In the US, quarterly earnings reports are a responsibility as old as the Securities and Exchange Commission itself: public companies have been required to file them since 1934. Corporate short-termism, in which executives prioritize quarterly successes over long-term goals, has become a bugbear of industry leaders and policy makers alike—leading some to suggest getting rid of quarterly reports altogether. The Initiative on Global Markets at Chicago Booth ran an Economic Experts Panel poll on the idea.
Do leading economists think that filing earnings reports annually, as opposed to quarterly, would induce executives to place a higher priority on long-term issues? Nearly 40 percent agree or strongly agree. Do they think such a switch would present a net benefit to shareholders?

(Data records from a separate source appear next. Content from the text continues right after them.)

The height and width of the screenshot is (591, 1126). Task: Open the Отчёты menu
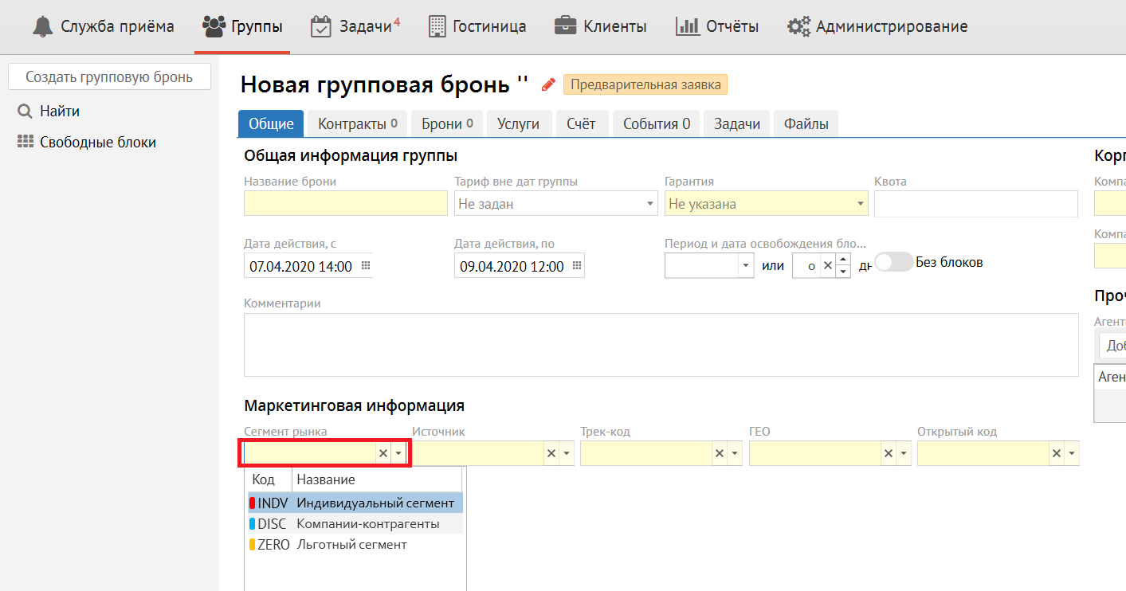coord(717,26)

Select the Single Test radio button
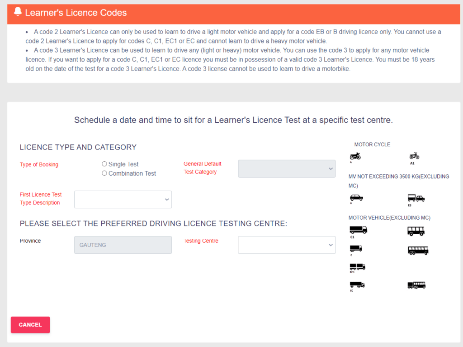[104, 164]
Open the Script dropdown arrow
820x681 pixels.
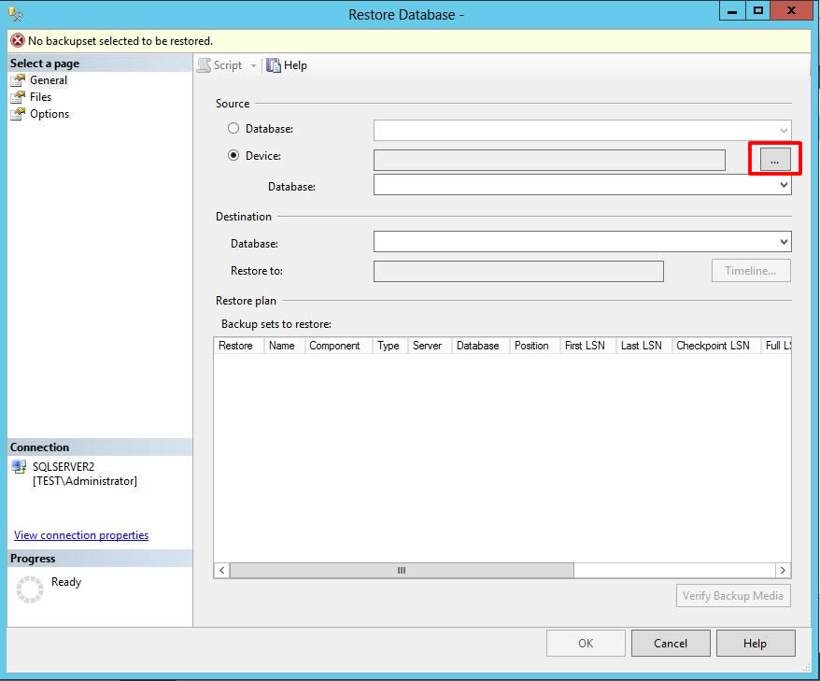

That’s another story—nearly 30 percent disagree or strongly disagree.
Oliver Hart of Harvard agreed, with a caveat: “I am in favor of letting firms do this, but only if it is part of their charter or approved by their shareholders. It should not be a blanket rule.”
Kenneth Judd of Stanford, however, strongly disagreed, with a critical eye to accountability: “This would increase the information difference between insiders and outsiders. Management would have more time to hide their mistakes.”
Caroline Hoxby, Judd’s colleague at Stanford, disagreed on different grounds: “Smart investors are perfectly capable of evaluating firms using a combination of multiple quarterly reports.”
Robert Hall of Stanford disagreed: “Public markets need certified disclosure regimes. Businesses that are harmed by disclosure should be private.”
Bengt Holmstrom of MIT strongly disagreed: “One year [is] far too infrequent for well-functioning markets.”
Larry Samuelson of Yale remained uncertain: “The modest push toward better weighting of long-term issues must be balanced against the attendant loss of information and accountability.”